Ejercicios por resolver:
1. En el texto sobre la política en Argentina, ¿cuál es, según Norberto Bobbio, el único criterio que sobrevive a la disolución de todos los demás?
2. Devuelve literalmente el pasaje del texto sobre la política en Argentina que va desde "Es verdad que" hasta "aceptada como tal.".
3. Prosigue el texto sobre la política en Argentina a partir de su última oración.

Texto del documento:
Este tablero es el que inquietó a Felipe González. También al resto del poder tradicional. Pero al igual que ocurrió en Portugal con Antonio Costa al mando de los socialistas y, por vez primera, con el Bloco de Esquerda, se generó un consenso para un tiempo nuevo.
La sociedad es distinta. La política no puede ser la misma.
¿Es en Argentina, también, la sociedad distinta? Pareciera que sí. Gobierna por vez primera una coalición de gestores liberales asistidos por la estructura partidaria de los radicales. La oposición es una zona de obras. El poder está sujeto a un voto volátil al punto de que las mediciones fluctúan entre las razones de la economía y la emoción que aún marca la «grieta». Lo cierto es que, según encuestas serias, buena parte del censo lo ocupan jóvenes menores de cuarenta años, quienes no sienten empatía por ninguna de las opciones actuales. ¿Indiferencia? No. Cambio cultural. Un ejemplo es el tema del aborto. La votación del Congreso de Diputados fue seguida con atención en Europa pero no por lo que pasaba dentro sino por lo que ocurría fuera. Todas esas jóvenes que ejercieron presión desde la calle son parte del «no» que se expresa en las encuestas. Están contra una forma de hacer política. No contra la política. Y la media sanción salió adelante por ellas.
¿Hay lugar en Argentina para una opción progresista en este escenario? Esa multitud rodeando el Congreso responde a esta pregunta. Si Cambiemos con un relato vacío consiguió amalgamar una mayoría líquida pero funcional en varios encuentros con las urnas, ¿cómo no podrían los actores progresistas ocupar ese espacio vacío?
Es verdad que el eje izquierda-derecha se torna cada vez más ambiguo. Prueba de ello es que, por ejemplo, el campo semántico de la gobernadora María Eugenia Vidal está construido con vectores progresistas, pero como afirmó Norberto Bobbio ya a finales del siglo pasado, la igualdad es el único criterio que sobrevive a la disolución de todos los demás criterios que la izquierda puede haber perdido por el camino de la globalización y el inicio de esta nueva revolución industrial (instancia que no está en la agenda de la Casa Rosada). Y la igualdad debería ser el eje sobre el cual gire el proyecto de una convergencia de fuerzas progresistas. Es el punto de fusión que señalaba Kennedy y que entendió Sánchez: aquello que vincula a todos los ciudadanos —no a un segmento— y que hace que una estructura partidaria o una plataforma social con vocación de gobierno sea aceptada como tal.

Datos proporcionados:

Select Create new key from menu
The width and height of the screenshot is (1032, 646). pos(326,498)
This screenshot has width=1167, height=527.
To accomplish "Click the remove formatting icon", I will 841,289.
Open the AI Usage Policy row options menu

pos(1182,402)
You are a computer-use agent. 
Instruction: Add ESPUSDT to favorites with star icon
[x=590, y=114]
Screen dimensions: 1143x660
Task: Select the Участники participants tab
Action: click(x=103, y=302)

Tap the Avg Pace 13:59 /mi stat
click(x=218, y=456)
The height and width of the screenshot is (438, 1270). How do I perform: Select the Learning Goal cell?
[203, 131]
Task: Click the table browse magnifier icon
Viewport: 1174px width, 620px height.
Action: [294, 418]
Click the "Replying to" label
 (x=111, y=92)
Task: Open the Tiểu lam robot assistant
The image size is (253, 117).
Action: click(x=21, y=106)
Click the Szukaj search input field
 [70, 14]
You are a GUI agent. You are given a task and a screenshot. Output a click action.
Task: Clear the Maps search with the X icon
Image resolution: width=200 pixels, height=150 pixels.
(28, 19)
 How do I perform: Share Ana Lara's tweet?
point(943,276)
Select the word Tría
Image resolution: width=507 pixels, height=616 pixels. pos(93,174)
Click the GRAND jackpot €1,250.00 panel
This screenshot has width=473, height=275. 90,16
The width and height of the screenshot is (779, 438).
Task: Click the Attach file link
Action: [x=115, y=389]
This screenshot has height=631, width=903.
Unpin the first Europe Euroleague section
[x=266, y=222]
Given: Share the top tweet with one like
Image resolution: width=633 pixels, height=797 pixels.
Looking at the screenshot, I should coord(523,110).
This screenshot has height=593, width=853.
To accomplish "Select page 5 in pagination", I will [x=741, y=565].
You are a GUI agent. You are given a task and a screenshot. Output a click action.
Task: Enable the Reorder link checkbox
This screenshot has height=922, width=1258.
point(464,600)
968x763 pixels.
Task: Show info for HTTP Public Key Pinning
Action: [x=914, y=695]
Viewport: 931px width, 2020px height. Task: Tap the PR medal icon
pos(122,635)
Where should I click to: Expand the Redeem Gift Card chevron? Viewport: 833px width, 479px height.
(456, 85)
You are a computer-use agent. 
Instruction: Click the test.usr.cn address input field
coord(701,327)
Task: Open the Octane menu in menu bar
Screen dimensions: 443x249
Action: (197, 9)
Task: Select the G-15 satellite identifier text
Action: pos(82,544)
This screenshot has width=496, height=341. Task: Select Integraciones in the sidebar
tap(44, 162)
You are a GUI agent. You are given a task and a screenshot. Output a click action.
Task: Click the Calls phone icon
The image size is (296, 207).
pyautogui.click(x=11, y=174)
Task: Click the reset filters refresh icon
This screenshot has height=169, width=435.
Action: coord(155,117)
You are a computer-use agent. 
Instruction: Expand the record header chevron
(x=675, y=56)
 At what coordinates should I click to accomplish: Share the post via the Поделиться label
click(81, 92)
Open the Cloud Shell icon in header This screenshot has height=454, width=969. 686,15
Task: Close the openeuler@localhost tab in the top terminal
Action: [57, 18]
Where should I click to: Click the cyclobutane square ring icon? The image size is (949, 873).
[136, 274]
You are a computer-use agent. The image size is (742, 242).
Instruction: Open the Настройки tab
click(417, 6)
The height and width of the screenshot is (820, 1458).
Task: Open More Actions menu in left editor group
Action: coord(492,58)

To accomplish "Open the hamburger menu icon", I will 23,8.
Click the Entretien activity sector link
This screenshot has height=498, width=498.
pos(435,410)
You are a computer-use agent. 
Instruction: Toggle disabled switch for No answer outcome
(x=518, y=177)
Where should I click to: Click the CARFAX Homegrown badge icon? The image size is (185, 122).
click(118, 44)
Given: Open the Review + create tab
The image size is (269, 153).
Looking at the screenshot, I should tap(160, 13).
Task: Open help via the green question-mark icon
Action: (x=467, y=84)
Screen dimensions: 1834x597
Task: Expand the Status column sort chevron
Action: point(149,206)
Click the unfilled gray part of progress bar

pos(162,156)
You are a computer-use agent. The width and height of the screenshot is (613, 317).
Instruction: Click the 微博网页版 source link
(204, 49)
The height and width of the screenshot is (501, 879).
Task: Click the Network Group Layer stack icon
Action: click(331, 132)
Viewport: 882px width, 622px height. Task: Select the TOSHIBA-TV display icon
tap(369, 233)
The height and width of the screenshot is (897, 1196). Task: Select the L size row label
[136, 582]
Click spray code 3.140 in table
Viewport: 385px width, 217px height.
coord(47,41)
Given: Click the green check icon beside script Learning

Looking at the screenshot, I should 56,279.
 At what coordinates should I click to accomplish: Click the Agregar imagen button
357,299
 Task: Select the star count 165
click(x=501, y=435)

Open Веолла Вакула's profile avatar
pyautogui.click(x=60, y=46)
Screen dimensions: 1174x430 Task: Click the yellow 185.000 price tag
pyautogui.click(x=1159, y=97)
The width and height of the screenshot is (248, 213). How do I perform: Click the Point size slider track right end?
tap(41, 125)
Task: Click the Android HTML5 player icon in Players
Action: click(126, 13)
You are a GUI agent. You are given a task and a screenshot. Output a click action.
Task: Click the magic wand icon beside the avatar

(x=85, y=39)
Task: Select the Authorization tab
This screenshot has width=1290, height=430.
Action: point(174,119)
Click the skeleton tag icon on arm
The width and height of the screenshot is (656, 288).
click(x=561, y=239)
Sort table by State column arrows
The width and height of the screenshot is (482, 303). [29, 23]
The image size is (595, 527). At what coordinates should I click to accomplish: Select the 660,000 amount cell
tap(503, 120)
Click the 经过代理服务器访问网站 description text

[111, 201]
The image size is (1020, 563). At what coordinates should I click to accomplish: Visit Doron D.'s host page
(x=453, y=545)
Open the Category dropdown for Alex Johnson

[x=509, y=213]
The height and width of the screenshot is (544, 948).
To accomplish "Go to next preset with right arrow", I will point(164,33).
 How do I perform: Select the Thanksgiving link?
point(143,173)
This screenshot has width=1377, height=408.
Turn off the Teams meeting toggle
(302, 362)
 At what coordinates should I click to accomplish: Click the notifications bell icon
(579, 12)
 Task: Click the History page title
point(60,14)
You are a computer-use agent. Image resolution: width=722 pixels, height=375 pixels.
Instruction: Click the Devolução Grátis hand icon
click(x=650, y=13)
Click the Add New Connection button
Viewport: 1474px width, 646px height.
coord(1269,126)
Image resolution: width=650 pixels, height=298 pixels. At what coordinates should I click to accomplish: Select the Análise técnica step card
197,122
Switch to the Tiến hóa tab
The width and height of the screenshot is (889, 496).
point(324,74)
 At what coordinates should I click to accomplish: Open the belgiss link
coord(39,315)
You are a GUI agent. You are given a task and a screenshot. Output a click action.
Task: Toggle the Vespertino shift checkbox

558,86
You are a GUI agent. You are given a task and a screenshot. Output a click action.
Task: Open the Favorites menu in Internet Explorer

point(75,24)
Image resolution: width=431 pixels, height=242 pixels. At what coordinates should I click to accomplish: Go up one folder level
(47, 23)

Respuestas:
1. La igualdad.

2.
Es verdad que el eje izquierda-derecha se torna cada vez más ambiguo. Prueba de ello es que, por ejemplo, el campo semántico de la gobernadora María Eugenia Vidal está construido con vectores progresistas, pero como afirmó Norberto Bobbio ya a finales del siglo pasado, la igualdad es el único criterio que sobrevive a la disolución de todos los demás criterios que la izquierda puede haber perdido por el camino de la globalización y el inicio de esta nueva revolución industrial (instancia que no está en la agenda de la Casa Rosada). Y la igualdad debería ser el eje sobre el cual gire el proyecto de una convergencia de fuerzas progresistas. Es el punto de fusión que señalaba Kennedy y que entendió Sánchez: aquello que vincula a todos los ciudadanos —no a un segmento— y que hace que una estructura partidaria o una plataforma social con vocación de gobierno sea aceptada como tal.

3.
El gobierno de Macri alcanzó el poder prometiendo restaurar la República. Tal vez los progresistas deban recuperar al ciudadano que la habita, desde la dignidad aportando igualdad.
La igualdad no es un significante vacío: si se atiende a un paciente en un hospital público, ese ciudadano puede sentir la igualdad. Si se desarrolla un aparato productivo mínimo, quienes acceden a todas las consecuencias que genera en la economía, también. Si una mujer accede al aborto tiene igual derecho sobre su cuerpo que el hombre («El varón aborta cuando se borra», decía un cartel exhibido en la calle durante la votación de la ley del aborto).
La igualdad, no ya como storytelling, como simple relato, sino como una narración de hechos, es posible, se puede tocar. ¿Es posible hacerlo? Podría serlo si se escoge, como Pedro Sánchez, el camino menos transitado y se hace el esfuerzo de comprender e interpretar a los ciudadanos argentinos que no esperan ver una fotografía estática de un grupo de dirigentes dispuestos a cambiar el país; si entablan un diálogo nuevo con los ciudadanos y les proponen un diálogo abierto, un diálogo que ellos ya mantienen entre sí en las redes. Se trata de entrar allí, a conversar juntos, de igual a igual.